TRY IT
Where "computer" appears in a line of the entries below, that line should be copied.

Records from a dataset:
·····
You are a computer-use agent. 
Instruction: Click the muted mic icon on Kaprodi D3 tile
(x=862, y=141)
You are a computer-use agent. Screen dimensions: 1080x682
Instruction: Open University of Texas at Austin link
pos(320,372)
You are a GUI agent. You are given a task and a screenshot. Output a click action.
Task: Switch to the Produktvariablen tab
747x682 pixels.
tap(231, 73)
·····
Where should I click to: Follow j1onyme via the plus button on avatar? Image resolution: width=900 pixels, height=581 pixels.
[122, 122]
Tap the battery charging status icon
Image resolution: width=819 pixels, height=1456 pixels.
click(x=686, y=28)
·····
FINISHED TASK
You are a computer-use agent. 
You are a computer-use agent. Screen dimensions: 1080x682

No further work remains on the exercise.